On Sundays I ventured out, mostly walking. I discovered that supermarkets are quite rare in the city, and instead what I found were ‘mom and pop’ grocery stores that also offered fruit and vegetables. I learned they were called Bodegas. I claimed my own little coffee shop, Nussbaum & Wu, where I would sit for hours on Sundays and read the New York Times, and the New Yorker and classic books about New York. I discovered the fresh bagel, and a few weeks later I would become more daring and discover bagel and Lox, which is the bagel topped with smoked salmon. I stumbled on Broadway one day when I was lost on the subway, which meant I had to get out of the station and walk up several blocks to change trains. It was a bit like being in Vegas – so many flashing lights, it was over stimulating for my slowly developing nervous system. I was perturbed by the gargantuan number of tourists and especially by the West African peddlers selling fake Rolex watches. During my years in New York, I made it a point to avoid Broadway.

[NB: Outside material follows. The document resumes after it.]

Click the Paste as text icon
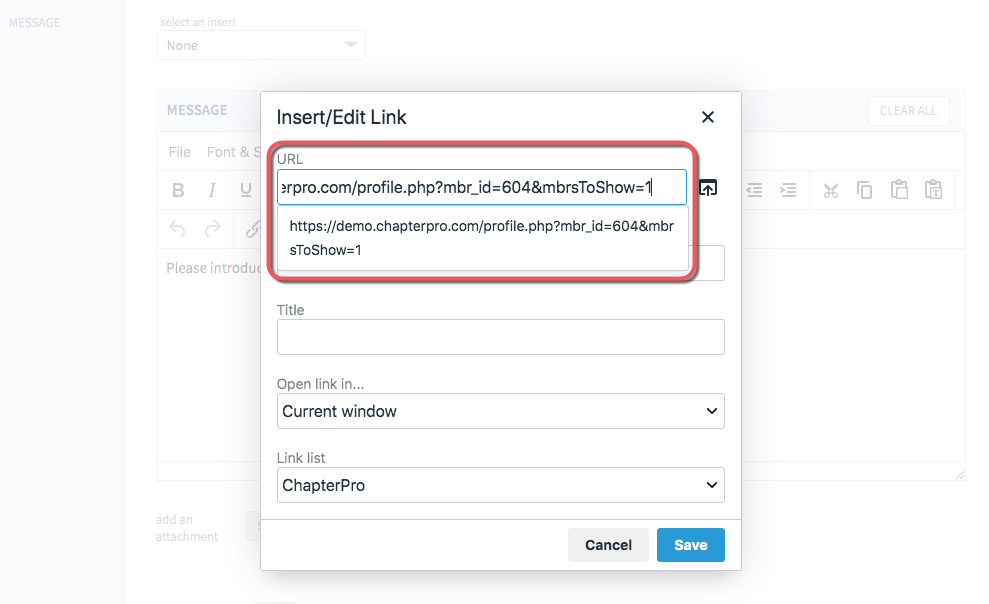The image size is (989, 604). pos(933,190)
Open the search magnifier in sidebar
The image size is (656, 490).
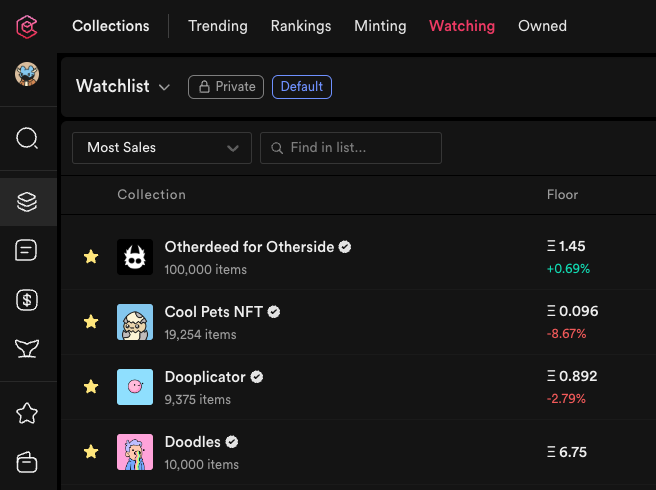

In the City I felt a strange sense of loneliness but yet a perfect peace. It was the first city I’d lived in America where no one cared why I spoke differently or asked me where I was from. No one tried to peg me. It was liberating to be so free. But as with everything, there are always two sides to the pancake. New Yorkers are blind, either too busy or too jaded to care about anything that unfolds right in front of their eyes. I’ve seen New Yorkers walk by with no interest or concern as a man who was obviously mentally ill striped naked to his birthday suit; yet, that same crowd would pay $120 to see Aida on Broadway, without reservation.